+++ SOURCE +++
They had set their hands to a mighty task, to convert the workers of the world to the cause of Socialism.

To carry out this work, they needed a central office from which to operate and a journal to carry the message.

Apart from the difficulty of finding the necessary cash to pay the rent, most landlords were hostile and many would not accept us as tenants at any price.

After being pushed from one miserable office accommodation to another equally depressing, we were finally, in an air raid, blown out of premises in Great Dover Street. This happened towards the end of the last war and although we managed to find other accommodation it was evident that the one satisfactory solution to this problem was to secure our own Central Office.

During the war, with the bombing and the black-out, activity was greatly reduced and as a result of this inactivity we were in the most unusual position of accumulating funds.

This small reserve, together with a mighty effort on the part of the members and a generous loan from a member, enabled us to buy the premises we now occupy as our Central Office.

Sixty years ago, the Party published the first number of the Socialist Standard and every month since then this journal has made its appearance.

In spite of all the difficulties and dangers caused by two world wars the Standard appeared regularly. The difficulty of obtaining newsprint and finding the money to pay for it on the one hand, and the problem of avoiding a shutdown by authorities on the other, were overcome. The case for Socialism was clearly stated in every copy, as was our bitter opposition to that bloody slaughter.

This magnificent record, as far as we know unequalled by any other organisation in any part of the world, was accomplished by the voluntary and unpaid services of members of the Party.

The sixty volumes of the Socialist Standard stand as a living record of the ability and courage of those members who laboured to produce them.

Apart from the generous and unpaid services members give to the Party, an organisation such as ours is always faced with the problem of finance. As a working class party we depend upon the donations that working people can afford and it is most gratifying to note how generously they respond to our appeals.

The cost of producing the Socialist Standard has increased by over three hundred per cent. during the past twenty years. The present copy is costing much more than we are selling it for, but we are happy to produce a special issue such as this. If you wish to take part in this effort we shall be pleased to accept your donations and assure you that they will be made good use of.
Ted Lake

Russian State Capitalism (1964)

Book Review from the September 1964 issue of the Socialist Standard

Russia: A Marxist Analysis by Tony Cliff (International Socialism, 18/-)

The problem of Russia was a much more immediate one for the Trotskyists than it was for other groups. It is for this reason that so much of the research into the nature of the social order in Russia has come from this source. It would be foolish to pretend that we can learn nothing from their works and particularly foolish to pretend that nothing can be learned from Tony Cliff’s Russia: A Marxist Analysis. Cliff is the leading exponent of one of the Trotskyist state capitalist theories.

As a follower of Trotsky, he holds that the Russian revolution was the first stage of a world socialist revolution. The failure of this revolution to spread left the Russian “Workers’ State” isolated. In these circumstances, asks Cliff, what social order could appear in Russia? Socialism was out of the question and the backwardness of the country had already led to the appearance of a bureaucratic clique above the workers. Capitalism had to develop there. This did not take the form, as might have been expected, of a bourgeois restoration. Instead the bureaucracy transformed itself into a class when it began the process of rapid capital accumulation in 1928. In doing this it was carrying out the traditional function of the bourgeoisie.
+++
▶ **GIVEN EXERCISE 1**:
Answer these from the Socialist Standard excerpt:
(a) In which street were the premises the Party was blown out of in an air raid?
(b) By how much has the cost of producing the Socialist Standard risen over the past twenty years?
(c) In what year, according to Cliff, did the bureaucracy begin rapid capital accumulation?
▶ **GIVEN EXERCISE 2**: Please turn the paragraph of the Socialist Standard excerpt beginning "In spite of all the difficulties" into a short bulleted list that keeps its main facts.
▶ **GIVEN EXERCISE 3**: Repeat the Socialist Standard excerpt word for word from "The problem of Russia" to "state capitalist theories.".
+++ DATASET EXCERPTS +++
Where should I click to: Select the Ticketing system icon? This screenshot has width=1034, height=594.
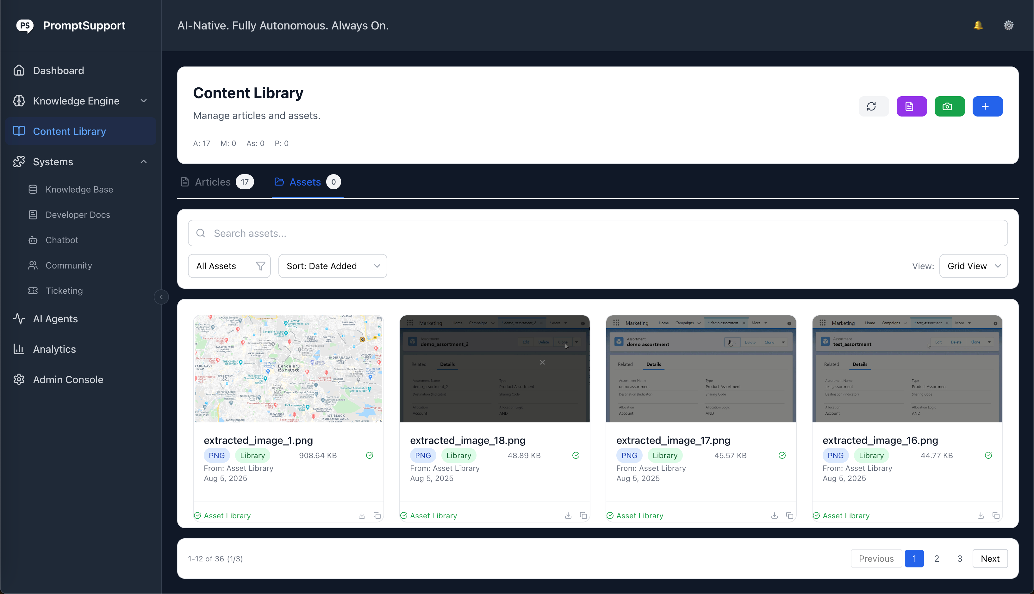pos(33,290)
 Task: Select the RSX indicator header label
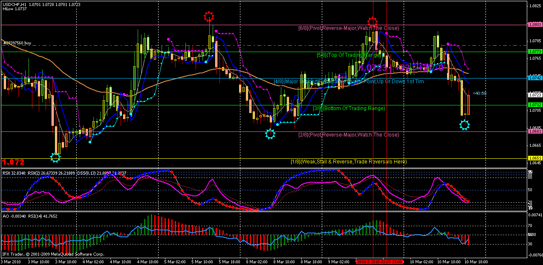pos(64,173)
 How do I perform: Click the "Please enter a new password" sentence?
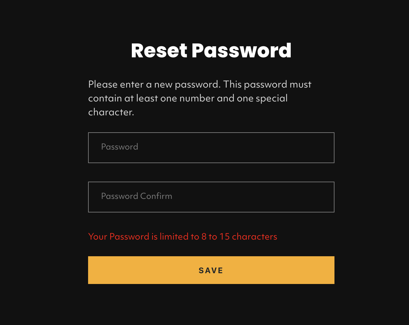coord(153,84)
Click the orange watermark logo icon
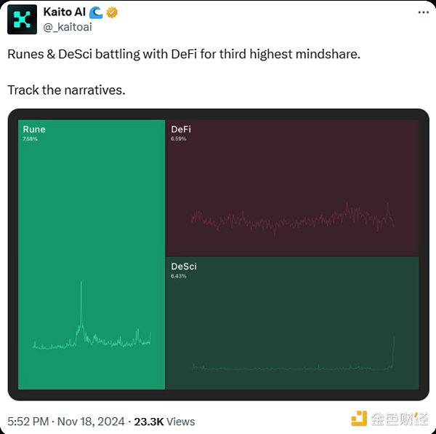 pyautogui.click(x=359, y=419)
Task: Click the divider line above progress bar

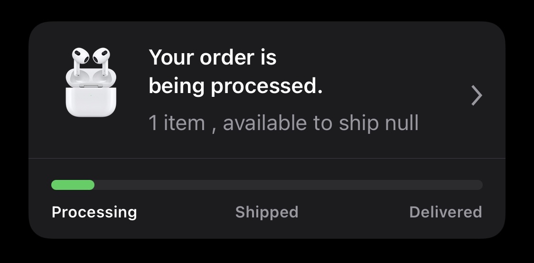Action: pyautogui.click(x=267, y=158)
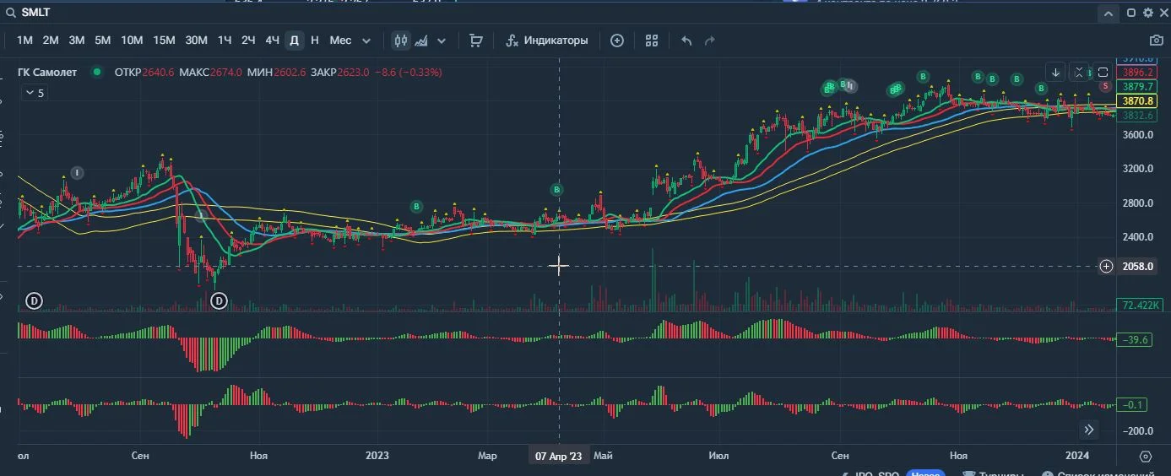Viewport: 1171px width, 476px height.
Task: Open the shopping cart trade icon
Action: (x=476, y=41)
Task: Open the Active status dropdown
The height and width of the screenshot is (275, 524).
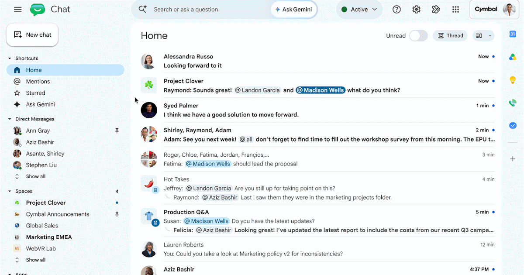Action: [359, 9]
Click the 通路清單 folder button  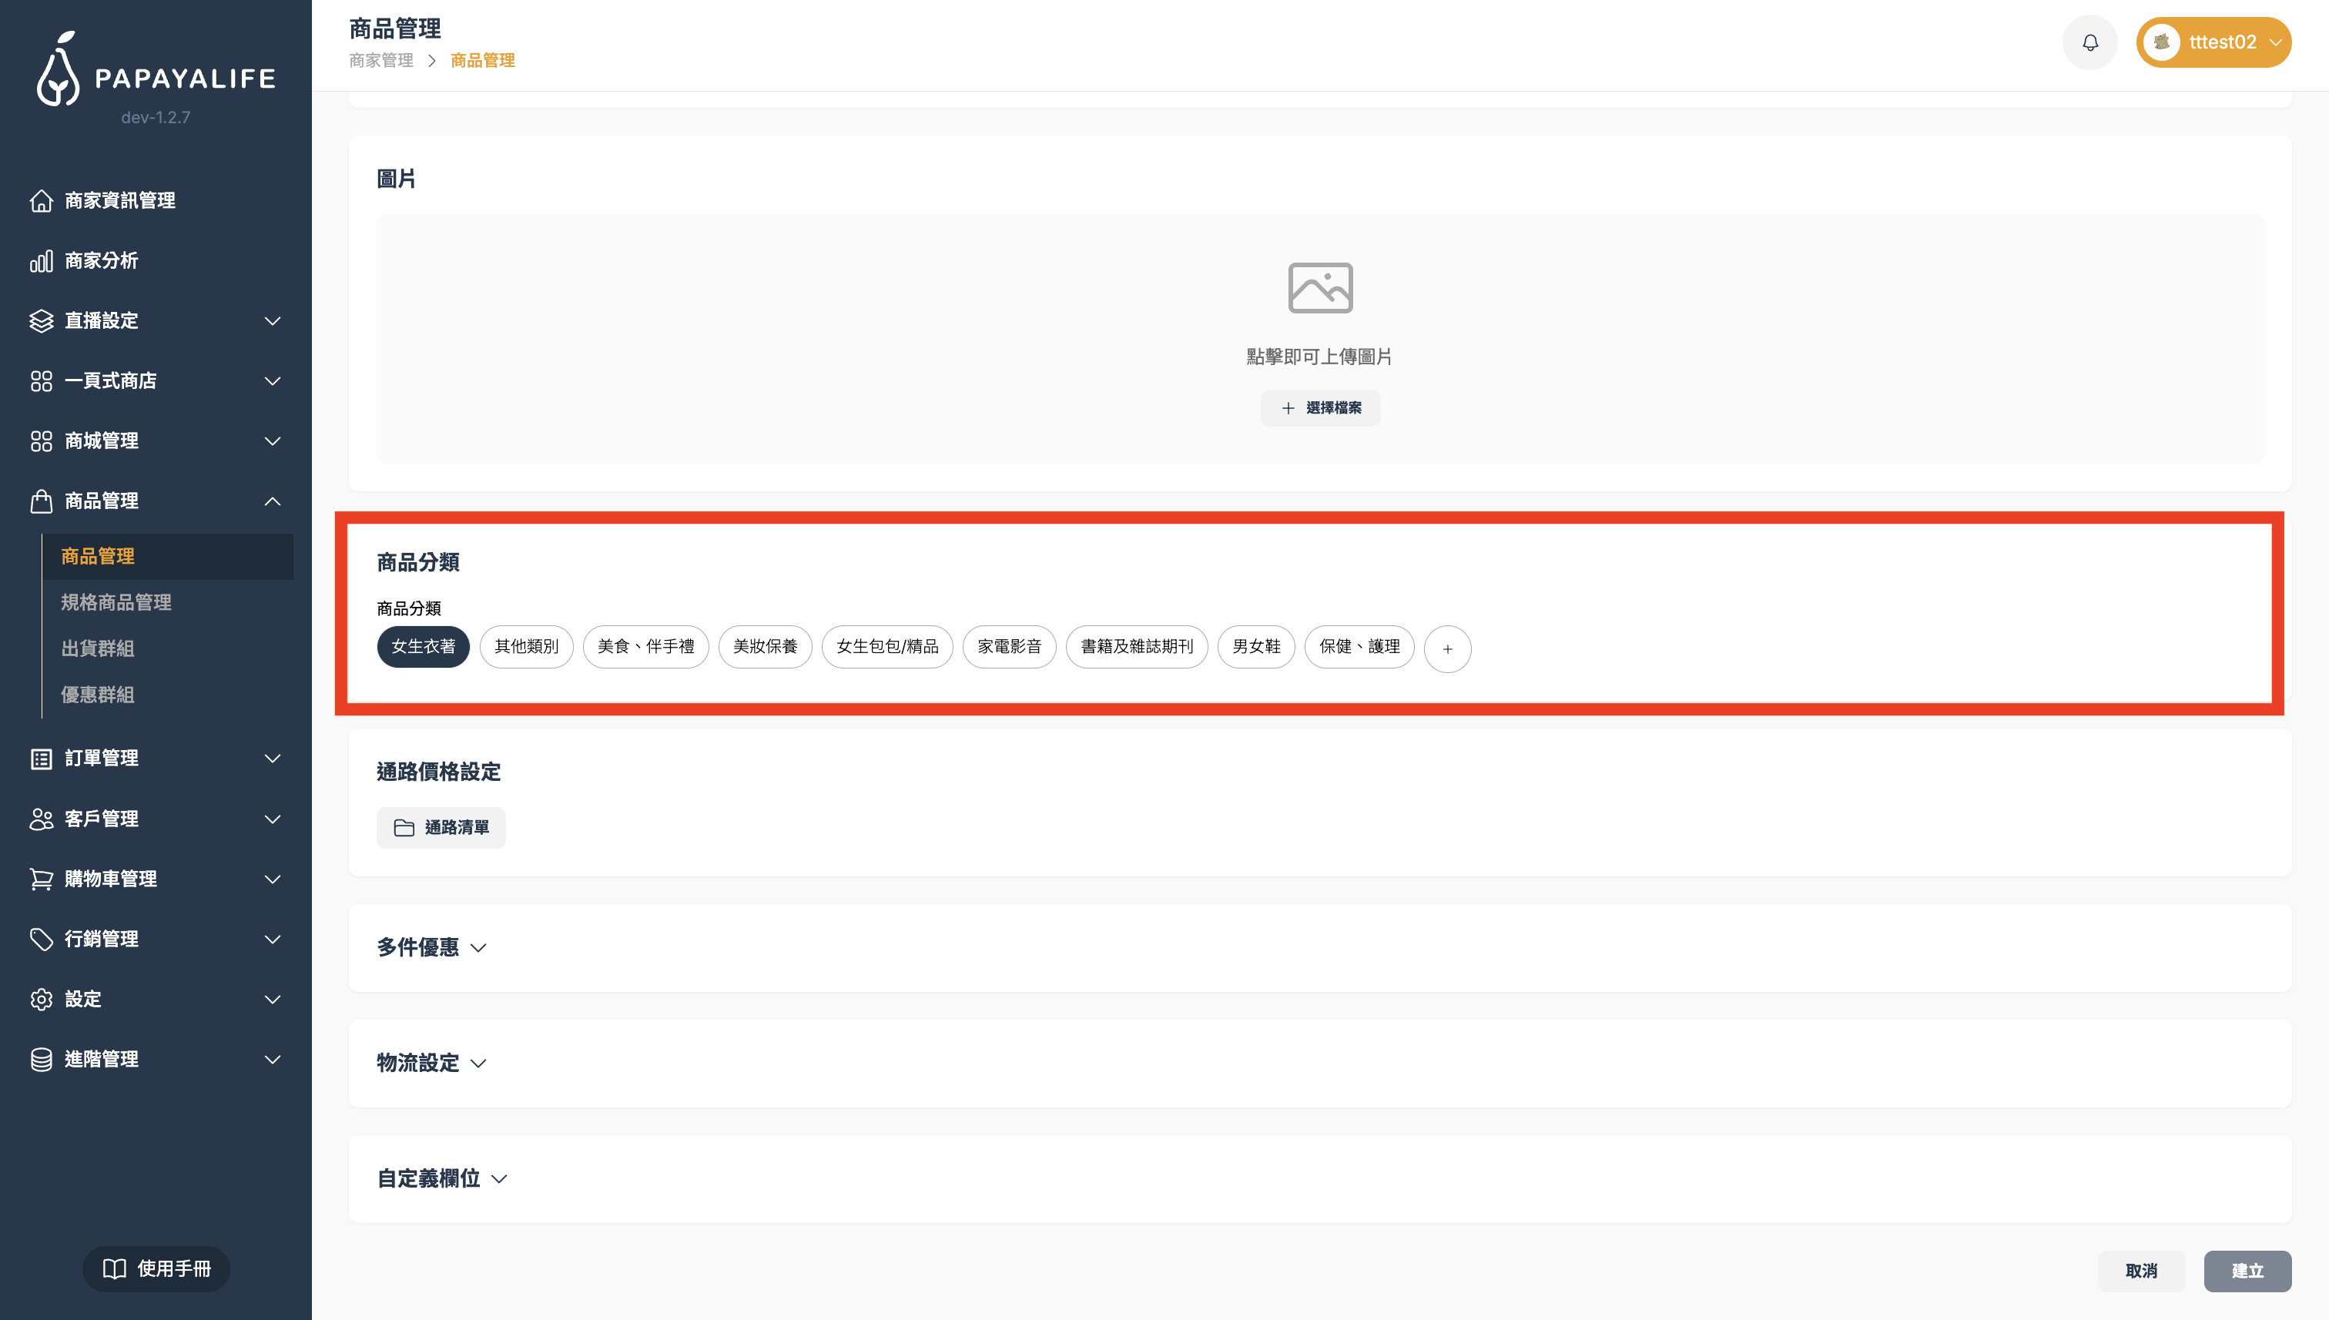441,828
+++
▶ **TASK RESULT 1**:
(a) Great Dover Street.
(b) By over three hundred per cent.
(c) 1928.

▶ **TASK RESULT 2**:
- The Standard appeared regularly despite the difficulties and dangers of two world wars.
- The Party overcame the problems of obtaining newsprint, paying for it, and avoiding a shutdown by authorities.
- Every copy clearly stated the case for Socialism and the Party's bitter opposition to the slaughter.

▶ **TASK RESULT 3**:
The problem of Russia was a much more immediate one for the Trotskyists than it was for other groups. It is for this reason that so much of the research into the nature of the social order in Russia has come from this source. It would be foolish to pretend that we can learn nothing from their works and particularly foolish to pretend that nothing can be learned from Tony Cliff’s Russia: A Marxist Analysis. Cliff is the leading exponent of one of the Trotskyist state capitalist theories.